Campania penitenziaria ancora al centro delle cronache per un’aggressione nei confronti degli agenti di guardia nel carcere di Napoli. ‘’L’ennesimo episodio di violenza, da parte di un detenuto, è stato denunciato in questi giorni nei confronti dei poliziotti a Poggioreale – racconta Emilio Fattorello, segretario nazionale per la Campania del Sindacato Autonomo Polizia Penitenziaria SAPPE -. L’uomo, sfollato dalla Casa Circondariale di Salerno, si è reso protagonista di una violenta aggressione verso gli agenti che lo stavano prendendo in carico’’. A far perdere le staffe al carcerato sarebbe stata la contestazione, da parte dei poliziotti, di un telefono cellulare dotato di sim attiva e funzionante, che l’uomo nascondeva. Nella casa circondariale ormai è un vero e proprio bollettino di guerra e a farne le spese spesso sono spesso i poliziotti. Gli episodi violenti negli Istituti della Campania hanno ormai frequenza quasi giornaliera, soprattutto durante l’apertura delle celle.

Solidarietà e parole di apprezzamento sono state espresse da Donato Capece, segretario generale del SAPPE: “E’ solamente grazie a loro, agli eroi silenziosi del quotidiano con il Basco Azzurro a cui va il ringraziamento del SAPPE per quello che fanno ogni giorno, se le carceri reggono alle costanti criticità penitenziarie. La situazione del carcere di Napoli Poggioreale si è notevolmente aggravata’’.

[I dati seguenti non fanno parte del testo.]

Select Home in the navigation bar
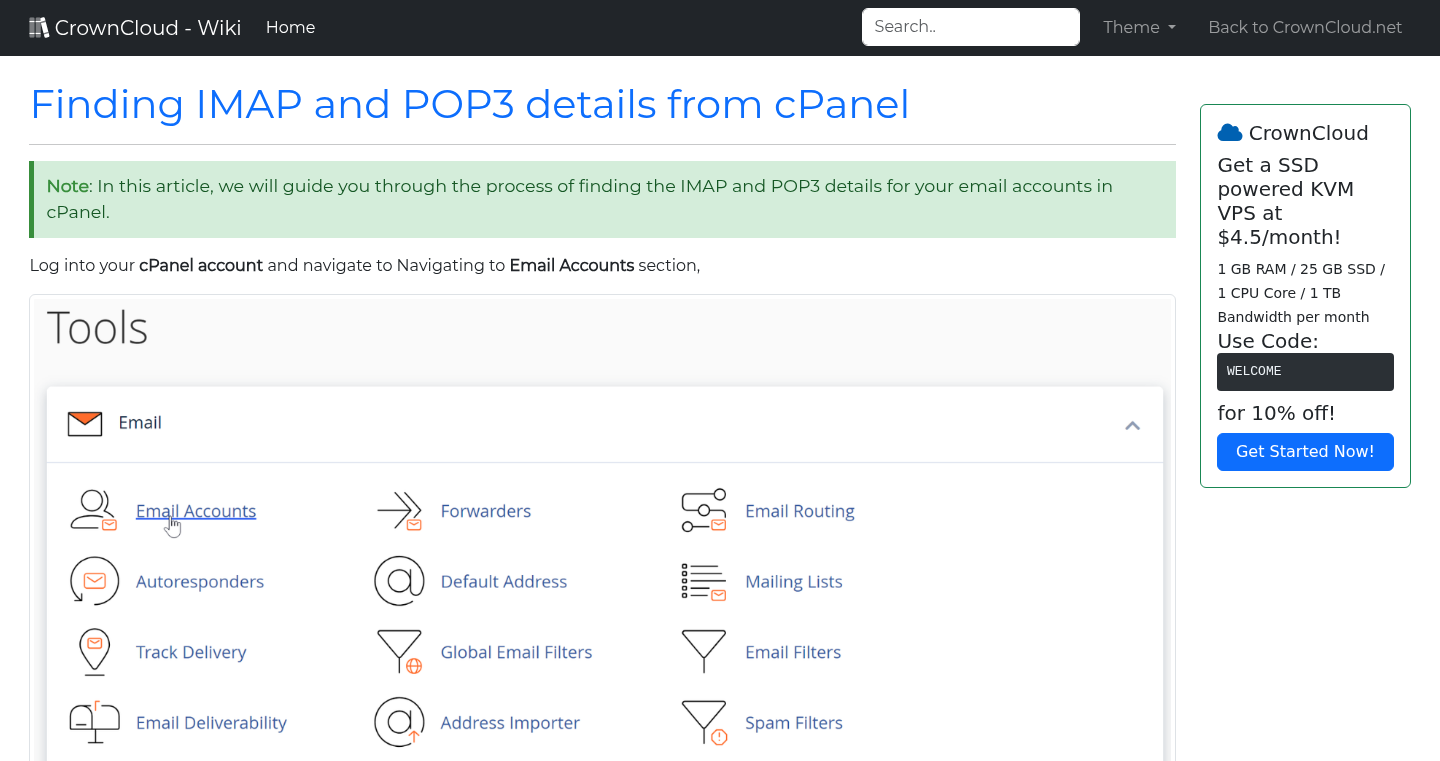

Per il SAPPE “lasciare le celle aperte più di 8 ore al giorno senza gestire le attività dei detenuti ovvero lavorare, studiare, o altro, si rivela controproducente”. E la proposta è proprio quella di “sospendere la vigilanza dinamica: sono infatti state smantellate le politiche di sicurezza delle carceri preferendo una vigilanza dinamica e il regime penitenziario aperto, con detenuti fuori dalle celle per almeno 8 ore al giorno con controlli sporadici e occasionali, con detenuti di 25 anni che incomprensibilmente continuano a stare ristretti in carceri minorili”.